*** Opening PROVIDED DATA ***

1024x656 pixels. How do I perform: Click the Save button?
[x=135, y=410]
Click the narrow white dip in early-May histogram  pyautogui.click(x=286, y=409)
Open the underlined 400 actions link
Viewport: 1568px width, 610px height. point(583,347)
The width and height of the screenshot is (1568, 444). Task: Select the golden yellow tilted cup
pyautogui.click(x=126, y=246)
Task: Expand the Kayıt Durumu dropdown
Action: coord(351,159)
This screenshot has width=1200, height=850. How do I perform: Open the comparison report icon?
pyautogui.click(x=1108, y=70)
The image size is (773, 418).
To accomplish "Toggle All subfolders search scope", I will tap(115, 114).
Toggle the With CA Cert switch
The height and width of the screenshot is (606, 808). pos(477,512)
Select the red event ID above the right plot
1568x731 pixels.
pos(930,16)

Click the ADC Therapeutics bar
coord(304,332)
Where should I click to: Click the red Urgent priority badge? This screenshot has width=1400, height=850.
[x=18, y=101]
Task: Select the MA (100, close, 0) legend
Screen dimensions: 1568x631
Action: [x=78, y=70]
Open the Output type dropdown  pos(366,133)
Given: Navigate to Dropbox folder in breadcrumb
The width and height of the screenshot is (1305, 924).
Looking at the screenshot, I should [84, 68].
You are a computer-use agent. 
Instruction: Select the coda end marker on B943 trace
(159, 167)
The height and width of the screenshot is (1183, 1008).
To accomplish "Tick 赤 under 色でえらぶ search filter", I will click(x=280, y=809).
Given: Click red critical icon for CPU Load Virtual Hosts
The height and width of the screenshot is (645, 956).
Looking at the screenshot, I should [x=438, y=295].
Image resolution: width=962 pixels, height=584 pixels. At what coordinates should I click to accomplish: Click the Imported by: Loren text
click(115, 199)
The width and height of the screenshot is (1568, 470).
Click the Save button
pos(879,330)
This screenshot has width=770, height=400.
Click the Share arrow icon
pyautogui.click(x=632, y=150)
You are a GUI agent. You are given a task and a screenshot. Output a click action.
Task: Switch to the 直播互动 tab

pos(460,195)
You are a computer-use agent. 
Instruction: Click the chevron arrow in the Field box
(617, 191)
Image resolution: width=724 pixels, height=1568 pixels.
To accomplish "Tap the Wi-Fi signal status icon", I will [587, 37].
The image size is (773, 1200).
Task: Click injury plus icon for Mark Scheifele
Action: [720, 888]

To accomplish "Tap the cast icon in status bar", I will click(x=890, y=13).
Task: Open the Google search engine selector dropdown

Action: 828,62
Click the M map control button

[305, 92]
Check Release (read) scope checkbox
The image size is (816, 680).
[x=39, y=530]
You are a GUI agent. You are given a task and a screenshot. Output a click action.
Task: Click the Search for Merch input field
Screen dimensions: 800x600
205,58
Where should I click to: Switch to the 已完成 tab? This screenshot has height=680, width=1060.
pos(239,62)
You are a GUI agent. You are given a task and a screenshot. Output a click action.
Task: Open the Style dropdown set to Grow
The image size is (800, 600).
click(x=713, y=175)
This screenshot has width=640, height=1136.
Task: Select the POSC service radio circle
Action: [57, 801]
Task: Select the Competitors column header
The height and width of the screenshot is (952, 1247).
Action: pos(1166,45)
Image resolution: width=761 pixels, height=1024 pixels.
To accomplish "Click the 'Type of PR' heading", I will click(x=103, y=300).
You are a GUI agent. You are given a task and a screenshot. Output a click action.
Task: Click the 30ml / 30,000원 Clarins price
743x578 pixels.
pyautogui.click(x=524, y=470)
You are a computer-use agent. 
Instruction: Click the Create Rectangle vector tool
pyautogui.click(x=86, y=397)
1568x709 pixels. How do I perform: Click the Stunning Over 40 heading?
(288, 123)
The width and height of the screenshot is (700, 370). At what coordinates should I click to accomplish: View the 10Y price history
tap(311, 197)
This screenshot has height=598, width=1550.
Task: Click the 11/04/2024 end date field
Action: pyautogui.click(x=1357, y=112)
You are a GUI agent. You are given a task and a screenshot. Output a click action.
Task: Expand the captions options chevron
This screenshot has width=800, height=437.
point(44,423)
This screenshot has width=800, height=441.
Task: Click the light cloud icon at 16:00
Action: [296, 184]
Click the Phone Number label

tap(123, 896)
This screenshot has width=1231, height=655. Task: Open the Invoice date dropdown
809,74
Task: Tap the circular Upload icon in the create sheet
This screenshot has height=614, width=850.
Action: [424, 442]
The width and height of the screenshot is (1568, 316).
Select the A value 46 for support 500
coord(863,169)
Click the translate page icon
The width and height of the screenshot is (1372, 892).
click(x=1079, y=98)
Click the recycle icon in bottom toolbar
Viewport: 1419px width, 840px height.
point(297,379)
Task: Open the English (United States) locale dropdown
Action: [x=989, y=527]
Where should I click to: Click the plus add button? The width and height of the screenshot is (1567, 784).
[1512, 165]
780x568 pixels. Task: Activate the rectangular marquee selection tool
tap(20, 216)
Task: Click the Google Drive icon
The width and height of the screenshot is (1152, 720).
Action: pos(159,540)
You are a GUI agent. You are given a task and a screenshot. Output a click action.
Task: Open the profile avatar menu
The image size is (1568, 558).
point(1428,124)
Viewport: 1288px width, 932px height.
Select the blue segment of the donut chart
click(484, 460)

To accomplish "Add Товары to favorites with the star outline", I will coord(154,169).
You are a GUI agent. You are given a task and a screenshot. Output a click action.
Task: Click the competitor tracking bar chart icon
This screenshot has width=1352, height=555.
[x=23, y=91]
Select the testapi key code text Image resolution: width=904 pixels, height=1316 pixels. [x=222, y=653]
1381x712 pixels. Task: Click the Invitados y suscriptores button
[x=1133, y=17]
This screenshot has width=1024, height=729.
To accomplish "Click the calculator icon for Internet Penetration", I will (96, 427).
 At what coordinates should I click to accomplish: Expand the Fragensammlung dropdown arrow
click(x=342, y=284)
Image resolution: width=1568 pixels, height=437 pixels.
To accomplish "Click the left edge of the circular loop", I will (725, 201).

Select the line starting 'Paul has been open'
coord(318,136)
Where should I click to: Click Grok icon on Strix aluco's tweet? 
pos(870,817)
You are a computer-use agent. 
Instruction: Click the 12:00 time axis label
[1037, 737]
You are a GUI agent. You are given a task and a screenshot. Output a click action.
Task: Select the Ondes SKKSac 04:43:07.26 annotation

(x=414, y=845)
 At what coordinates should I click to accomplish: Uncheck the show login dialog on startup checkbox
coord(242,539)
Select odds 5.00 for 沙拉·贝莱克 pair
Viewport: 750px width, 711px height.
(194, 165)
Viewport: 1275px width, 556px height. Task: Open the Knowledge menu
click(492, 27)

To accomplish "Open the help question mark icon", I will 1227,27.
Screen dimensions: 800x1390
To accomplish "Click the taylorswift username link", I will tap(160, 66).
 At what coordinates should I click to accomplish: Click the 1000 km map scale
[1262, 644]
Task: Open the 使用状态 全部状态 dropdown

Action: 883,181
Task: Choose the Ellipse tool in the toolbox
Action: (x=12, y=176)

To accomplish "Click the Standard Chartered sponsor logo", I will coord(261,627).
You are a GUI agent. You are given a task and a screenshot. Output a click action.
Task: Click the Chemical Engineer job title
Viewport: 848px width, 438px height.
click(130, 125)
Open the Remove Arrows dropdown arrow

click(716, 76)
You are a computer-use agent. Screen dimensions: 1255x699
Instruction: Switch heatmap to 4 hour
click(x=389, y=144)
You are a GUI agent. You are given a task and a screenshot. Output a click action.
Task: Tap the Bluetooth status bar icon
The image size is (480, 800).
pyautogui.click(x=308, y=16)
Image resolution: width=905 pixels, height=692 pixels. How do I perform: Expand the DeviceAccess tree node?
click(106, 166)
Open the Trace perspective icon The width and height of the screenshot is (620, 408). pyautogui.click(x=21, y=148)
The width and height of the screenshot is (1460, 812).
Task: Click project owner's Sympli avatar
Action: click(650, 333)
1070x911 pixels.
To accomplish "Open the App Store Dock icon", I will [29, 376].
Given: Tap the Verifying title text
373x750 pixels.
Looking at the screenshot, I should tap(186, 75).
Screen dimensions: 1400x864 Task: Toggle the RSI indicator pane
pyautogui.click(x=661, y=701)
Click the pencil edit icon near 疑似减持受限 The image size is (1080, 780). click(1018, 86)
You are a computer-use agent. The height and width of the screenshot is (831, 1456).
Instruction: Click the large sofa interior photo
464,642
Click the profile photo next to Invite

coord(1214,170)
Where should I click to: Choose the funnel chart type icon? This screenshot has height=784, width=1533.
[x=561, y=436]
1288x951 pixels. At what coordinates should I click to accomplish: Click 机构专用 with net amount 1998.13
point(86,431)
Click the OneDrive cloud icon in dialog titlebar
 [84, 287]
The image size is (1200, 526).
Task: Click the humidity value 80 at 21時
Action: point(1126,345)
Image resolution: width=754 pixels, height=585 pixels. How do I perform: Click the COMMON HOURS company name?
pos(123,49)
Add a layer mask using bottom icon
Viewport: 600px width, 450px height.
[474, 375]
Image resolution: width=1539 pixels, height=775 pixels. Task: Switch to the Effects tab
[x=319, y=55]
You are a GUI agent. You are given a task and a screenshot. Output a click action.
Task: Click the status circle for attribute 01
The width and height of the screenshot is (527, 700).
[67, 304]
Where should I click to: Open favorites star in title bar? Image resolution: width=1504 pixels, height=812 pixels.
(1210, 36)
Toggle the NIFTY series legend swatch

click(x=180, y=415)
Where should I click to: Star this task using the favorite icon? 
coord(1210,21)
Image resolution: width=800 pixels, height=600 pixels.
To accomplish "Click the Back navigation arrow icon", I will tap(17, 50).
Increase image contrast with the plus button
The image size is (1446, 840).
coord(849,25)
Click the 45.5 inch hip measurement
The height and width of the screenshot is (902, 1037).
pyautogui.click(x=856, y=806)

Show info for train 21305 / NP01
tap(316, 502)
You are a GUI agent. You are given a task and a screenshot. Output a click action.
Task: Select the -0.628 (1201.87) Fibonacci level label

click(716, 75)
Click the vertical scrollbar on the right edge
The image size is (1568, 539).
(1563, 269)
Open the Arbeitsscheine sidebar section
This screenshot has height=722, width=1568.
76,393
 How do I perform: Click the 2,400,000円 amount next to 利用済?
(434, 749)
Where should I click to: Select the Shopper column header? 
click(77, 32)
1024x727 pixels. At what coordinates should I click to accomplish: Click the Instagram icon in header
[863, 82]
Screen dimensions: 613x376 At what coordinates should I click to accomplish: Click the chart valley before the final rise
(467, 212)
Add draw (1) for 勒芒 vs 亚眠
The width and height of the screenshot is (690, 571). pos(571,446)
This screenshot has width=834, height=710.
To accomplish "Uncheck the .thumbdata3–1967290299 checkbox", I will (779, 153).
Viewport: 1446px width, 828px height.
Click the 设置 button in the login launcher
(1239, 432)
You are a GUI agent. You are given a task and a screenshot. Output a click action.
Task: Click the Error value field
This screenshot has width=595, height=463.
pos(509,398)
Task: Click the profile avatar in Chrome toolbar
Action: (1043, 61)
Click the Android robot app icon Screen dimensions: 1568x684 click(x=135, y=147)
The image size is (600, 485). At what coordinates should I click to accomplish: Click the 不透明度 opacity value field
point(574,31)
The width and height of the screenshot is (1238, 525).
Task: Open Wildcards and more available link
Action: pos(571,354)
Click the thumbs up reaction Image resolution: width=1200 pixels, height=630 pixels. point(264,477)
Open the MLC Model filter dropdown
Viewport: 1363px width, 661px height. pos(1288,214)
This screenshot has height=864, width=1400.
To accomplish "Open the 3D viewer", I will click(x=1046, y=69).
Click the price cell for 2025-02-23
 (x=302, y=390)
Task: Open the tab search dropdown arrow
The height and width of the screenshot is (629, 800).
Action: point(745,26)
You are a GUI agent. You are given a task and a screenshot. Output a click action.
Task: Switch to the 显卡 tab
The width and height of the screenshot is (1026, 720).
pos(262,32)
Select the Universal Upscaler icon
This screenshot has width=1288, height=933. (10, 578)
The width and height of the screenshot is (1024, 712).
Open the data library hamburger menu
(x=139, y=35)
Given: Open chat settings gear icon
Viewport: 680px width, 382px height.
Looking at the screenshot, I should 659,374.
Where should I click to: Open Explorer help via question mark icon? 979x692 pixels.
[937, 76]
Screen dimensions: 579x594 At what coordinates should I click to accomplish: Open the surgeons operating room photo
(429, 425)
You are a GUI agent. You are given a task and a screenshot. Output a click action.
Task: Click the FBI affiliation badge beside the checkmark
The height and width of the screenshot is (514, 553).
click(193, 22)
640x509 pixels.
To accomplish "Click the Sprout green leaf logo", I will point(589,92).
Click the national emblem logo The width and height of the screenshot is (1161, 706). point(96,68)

*** Closing PROVIDED DATA ***

Which of the lines above hold the string "scope"? Copy each one.

* _WRITTEN ANSWER_:
To accomplish "Toggle All subfolders search scope", I will tap(115, 114).
Check Release (read) scope checkbox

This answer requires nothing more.